_Task objective_
Determine the count of lines in the following entries that contain the string "agent". Write only the number.

Input material Block Start

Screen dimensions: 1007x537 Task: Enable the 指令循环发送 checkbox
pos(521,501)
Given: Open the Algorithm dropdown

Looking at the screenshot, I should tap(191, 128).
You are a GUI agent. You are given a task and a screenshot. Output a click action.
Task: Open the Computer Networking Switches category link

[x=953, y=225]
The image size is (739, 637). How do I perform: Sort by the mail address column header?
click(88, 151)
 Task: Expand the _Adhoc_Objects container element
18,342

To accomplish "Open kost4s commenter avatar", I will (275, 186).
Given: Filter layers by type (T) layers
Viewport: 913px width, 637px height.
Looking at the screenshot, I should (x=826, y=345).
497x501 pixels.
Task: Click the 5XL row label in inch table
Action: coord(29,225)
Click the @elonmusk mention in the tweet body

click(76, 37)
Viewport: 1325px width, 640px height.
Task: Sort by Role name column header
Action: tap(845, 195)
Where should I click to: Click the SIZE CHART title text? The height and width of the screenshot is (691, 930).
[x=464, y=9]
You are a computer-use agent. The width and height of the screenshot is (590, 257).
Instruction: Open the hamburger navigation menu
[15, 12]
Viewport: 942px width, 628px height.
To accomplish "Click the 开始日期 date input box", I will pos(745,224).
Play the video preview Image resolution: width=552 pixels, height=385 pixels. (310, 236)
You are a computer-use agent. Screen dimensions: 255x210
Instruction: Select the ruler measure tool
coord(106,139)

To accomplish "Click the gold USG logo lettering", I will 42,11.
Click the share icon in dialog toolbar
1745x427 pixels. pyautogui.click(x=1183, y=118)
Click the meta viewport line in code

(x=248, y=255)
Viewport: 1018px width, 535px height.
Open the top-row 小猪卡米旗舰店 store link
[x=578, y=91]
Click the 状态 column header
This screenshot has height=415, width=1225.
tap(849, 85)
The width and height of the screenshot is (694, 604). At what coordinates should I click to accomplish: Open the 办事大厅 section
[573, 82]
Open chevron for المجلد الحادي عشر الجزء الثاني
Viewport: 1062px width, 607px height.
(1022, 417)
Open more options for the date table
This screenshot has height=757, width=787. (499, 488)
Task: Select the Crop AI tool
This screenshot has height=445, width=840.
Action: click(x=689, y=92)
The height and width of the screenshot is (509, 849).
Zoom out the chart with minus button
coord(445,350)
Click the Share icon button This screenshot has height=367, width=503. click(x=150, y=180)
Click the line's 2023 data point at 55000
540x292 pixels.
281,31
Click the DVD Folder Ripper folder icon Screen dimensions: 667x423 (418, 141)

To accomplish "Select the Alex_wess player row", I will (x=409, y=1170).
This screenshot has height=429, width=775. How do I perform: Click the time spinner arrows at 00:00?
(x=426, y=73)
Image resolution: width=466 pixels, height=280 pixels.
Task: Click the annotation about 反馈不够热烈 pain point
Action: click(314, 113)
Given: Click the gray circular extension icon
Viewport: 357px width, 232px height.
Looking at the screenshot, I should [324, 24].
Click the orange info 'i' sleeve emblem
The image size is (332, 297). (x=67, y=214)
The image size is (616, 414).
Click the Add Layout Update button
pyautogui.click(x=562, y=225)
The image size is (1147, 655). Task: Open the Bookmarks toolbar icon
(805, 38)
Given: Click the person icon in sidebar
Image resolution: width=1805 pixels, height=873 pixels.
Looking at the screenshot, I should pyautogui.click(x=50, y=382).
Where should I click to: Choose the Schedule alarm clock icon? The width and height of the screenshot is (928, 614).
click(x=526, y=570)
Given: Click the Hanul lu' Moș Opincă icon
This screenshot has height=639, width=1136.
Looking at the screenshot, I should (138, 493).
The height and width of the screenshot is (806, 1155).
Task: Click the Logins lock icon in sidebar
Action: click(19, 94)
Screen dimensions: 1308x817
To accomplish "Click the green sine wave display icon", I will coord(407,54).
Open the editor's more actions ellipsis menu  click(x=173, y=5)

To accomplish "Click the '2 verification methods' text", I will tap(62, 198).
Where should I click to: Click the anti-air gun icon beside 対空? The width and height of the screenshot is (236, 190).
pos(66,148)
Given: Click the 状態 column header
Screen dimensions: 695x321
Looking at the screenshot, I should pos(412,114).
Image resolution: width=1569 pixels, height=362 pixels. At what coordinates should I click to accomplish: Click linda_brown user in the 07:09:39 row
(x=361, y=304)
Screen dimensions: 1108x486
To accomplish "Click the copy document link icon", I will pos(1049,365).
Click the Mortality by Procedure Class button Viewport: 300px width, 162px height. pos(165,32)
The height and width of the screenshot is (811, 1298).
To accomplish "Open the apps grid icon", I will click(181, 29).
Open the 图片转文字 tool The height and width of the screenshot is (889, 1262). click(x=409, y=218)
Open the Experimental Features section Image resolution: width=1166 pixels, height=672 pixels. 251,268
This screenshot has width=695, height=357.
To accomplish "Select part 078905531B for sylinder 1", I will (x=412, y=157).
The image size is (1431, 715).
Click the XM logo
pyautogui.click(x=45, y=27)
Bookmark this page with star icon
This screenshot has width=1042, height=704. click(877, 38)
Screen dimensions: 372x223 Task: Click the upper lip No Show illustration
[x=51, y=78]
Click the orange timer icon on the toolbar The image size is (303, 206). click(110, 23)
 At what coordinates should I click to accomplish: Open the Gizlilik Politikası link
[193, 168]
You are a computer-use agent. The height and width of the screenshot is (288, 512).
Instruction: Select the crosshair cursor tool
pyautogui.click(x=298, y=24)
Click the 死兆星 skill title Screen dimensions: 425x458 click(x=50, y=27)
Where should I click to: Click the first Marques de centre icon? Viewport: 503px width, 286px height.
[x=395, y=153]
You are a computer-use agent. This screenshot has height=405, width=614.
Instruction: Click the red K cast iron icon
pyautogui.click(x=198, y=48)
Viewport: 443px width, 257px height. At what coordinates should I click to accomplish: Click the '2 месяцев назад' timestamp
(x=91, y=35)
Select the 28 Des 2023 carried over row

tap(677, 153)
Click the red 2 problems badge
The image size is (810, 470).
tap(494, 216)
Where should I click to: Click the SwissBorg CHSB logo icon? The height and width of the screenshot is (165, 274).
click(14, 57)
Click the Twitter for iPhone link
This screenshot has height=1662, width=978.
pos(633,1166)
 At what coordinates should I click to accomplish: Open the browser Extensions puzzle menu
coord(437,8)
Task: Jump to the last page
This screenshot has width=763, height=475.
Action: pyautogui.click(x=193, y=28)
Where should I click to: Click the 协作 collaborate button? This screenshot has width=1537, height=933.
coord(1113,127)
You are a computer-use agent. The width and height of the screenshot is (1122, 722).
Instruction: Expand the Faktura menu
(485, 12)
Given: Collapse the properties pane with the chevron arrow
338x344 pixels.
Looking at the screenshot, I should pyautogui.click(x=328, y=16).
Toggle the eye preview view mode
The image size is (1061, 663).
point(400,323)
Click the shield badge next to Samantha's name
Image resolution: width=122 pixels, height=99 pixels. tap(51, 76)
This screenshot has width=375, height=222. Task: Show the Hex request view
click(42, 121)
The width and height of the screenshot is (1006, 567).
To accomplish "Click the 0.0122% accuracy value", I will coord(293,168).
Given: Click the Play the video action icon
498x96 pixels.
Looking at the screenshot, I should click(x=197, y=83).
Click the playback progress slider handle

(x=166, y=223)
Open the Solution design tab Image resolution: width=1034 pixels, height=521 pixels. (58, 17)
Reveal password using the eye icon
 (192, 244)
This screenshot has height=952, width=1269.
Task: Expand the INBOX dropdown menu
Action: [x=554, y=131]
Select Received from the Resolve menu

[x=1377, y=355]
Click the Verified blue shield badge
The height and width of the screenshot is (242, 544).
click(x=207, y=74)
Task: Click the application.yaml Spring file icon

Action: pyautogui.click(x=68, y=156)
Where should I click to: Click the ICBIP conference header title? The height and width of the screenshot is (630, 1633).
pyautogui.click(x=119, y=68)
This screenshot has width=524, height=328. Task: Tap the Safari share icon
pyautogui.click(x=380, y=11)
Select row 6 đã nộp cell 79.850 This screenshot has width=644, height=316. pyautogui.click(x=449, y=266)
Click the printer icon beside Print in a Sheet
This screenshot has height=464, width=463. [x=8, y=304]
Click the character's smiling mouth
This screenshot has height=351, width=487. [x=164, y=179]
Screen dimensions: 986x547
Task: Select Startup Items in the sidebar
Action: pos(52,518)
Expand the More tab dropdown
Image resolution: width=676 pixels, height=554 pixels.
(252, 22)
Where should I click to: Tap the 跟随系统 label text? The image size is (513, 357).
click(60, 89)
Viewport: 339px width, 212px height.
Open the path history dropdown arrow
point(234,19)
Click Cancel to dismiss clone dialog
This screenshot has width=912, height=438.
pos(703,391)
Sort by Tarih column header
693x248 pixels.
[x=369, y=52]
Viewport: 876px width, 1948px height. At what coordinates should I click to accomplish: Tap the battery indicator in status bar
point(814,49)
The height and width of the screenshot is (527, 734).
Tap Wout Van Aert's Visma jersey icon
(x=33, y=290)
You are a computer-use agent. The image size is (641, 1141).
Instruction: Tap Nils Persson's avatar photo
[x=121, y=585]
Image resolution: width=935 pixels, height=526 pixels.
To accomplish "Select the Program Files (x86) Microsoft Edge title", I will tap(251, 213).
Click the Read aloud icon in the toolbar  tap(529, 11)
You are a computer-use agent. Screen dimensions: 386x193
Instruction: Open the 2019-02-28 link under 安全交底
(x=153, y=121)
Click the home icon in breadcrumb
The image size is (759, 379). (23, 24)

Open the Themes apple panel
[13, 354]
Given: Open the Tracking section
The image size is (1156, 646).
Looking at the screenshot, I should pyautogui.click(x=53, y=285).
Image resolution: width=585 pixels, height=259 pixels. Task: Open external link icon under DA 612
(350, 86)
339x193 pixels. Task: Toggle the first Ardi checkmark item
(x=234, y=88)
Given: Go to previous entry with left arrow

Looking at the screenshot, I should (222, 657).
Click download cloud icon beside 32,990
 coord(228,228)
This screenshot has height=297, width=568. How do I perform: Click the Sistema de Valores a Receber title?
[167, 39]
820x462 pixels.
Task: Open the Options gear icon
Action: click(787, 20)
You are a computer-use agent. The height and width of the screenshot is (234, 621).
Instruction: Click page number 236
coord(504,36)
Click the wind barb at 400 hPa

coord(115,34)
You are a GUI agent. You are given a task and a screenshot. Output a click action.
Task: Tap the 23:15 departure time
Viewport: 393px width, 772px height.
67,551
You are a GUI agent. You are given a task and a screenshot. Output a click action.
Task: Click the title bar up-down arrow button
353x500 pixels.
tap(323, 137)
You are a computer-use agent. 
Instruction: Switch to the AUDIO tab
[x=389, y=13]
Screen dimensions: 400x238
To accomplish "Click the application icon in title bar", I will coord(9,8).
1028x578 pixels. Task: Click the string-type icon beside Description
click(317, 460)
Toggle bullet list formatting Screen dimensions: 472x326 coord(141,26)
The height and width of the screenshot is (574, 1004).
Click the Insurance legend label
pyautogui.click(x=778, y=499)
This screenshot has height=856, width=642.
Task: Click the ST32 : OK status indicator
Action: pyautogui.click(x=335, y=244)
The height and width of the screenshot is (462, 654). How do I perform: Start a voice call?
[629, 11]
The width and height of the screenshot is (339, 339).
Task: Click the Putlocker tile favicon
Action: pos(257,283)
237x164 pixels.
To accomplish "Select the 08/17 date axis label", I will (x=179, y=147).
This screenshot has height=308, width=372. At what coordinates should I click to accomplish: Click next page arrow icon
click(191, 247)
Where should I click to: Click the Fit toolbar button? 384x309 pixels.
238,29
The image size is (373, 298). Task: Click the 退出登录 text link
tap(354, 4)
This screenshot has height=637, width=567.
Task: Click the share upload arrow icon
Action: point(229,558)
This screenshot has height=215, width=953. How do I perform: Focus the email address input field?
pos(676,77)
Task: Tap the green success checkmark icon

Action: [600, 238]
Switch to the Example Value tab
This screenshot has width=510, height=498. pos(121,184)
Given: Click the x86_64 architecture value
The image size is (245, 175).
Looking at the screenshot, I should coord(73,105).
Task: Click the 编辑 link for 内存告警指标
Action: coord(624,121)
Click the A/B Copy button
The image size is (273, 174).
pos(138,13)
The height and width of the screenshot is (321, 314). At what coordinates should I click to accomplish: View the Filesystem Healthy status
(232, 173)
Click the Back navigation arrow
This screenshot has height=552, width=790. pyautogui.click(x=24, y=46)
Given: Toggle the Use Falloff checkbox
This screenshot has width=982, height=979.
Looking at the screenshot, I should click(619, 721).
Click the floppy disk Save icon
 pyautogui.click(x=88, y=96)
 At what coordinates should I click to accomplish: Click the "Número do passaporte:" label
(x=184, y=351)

Input material Block End

_Written solution_
12